====== Input for this task ======

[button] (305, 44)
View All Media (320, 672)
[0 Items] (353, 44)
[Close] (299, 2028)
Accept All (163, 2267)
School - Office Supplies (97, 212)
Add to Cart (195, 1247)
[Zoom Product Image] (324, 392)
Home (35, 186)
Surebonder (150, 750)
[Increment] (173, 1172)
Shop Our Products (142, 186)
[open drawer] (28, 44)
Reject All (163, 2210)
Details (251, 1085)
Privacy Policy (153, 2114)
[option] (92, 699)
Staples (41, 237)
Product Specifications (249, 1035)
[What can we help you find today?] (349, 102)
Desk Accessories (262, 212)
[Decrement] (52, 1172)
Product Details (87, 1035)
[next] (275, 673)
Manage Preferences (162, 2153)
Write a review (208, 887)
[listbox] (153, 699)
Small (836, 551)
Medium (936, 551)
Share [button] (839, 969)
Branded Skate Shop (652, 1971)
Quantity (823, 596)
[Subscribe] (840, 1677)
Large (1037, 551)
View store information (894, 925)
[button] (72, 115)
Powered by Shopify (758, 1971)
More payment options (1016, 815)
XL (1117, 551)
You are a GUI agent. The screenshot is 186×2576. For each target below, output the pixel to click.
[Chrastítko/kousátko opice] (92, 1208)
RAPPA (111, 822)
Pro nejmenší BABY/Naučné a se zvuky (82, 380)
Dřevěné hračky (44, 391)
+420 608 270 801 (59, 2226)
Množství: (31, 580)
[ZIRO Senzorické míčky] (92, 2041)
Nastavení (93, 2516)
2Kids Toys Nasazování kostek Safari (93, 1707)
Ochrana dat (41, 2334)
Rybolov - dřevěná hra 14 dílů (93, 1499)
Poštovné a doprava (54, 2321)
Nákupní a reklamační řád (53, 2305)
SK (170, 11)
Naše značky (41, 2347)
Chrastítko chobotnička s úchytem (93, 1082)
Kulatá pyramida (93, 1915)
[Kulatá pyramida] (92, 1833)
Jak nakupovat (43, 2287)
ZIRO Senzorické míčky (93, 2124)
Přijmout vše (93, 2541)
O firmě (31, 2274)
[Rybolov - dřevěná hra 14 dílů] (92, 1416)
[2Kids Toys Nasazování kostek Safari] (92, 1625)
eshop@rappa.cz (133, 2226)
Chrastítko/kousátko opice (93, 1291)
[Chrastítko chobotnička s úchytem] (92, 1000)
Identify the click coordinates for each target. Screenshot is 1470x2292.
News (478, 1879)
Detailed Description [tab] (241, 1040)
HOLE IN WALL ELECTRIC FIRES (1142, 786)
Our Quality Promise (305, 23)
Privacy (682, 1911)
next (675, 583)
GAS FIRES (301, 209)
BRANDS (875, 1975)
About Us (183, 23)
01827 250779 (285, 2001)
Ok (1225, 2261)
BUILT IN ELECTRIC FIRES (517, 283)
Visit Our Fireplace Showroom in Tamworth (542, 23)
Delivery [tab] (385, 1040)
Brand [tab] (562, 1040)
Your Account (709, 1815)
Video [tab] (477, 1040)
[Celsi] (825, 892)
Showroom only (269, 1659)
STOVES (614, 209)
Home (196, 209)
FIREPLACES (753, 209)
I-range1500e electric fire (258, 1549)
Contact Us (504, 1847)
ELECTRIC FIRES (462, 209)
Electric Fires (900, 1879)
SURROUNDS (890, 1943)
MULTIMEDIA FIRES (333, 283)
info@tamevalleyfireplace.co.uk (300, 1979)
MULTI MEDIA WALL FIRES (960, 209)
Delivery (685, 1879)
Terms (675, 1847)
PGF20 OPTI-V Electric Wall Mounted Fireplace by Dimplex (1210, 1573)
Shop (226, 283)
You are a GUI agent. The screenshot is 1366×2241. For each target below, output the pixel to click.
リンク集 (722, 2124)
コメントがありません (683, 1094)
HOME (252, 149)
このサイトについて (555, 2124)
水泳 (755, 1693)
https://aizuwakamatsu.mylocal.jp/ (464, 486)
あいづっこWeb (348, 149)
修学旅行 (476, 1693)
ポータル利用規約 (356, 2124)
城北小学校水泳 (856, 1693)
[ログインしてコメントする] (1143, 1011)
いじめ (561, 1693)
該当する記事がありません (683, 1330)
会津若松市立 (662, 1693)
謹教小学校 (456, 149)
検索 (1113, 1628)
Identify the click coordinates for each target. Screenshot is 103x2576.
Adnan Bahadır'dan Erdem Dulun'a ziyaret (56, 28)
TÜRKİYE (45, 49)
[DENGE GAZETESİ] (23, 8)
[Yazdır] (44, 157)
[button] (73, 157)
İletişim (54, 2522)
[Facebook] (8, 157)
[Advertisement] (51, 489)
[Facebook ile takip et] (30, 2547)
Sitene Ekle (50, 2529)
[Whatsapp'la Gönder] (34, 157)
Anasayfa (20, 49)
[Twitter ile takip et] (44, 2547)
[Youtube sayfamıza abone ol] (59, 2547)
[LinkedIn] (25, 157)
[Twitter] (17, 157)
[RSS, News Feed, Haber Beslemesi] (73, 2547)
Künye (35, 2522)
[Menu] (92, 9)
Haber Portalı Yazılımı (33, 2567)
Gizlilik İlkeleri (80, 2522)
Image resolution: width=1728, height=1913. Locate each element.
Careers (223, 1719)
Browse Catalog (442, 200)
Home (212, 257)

======

**What needs to be done**. Take the entries above and copy them exactly from the first line through the line with "[option] (92, 699)"; leave out every line after it.

**Exercise result**.
[button] (305, 44)
View All Media (320, 672)
[0 Items] (353, 44)
[Close] (299, 2028)
Accept All (163, 2267)
School - Office Supplies (97, 212)
Add to Cart (195, 1247)
[Zoom Product Image] (324, 392)
Home (35, 186)
Surebonder (150, 750)
[Increment] (173, 1172)
Shop Our Products (142, 186)
[open drawer] (28, 44)
Reject All (163, 2210)
Details (251, 1085)
Privacy Policy (153, 2114)
[option] (92, 699)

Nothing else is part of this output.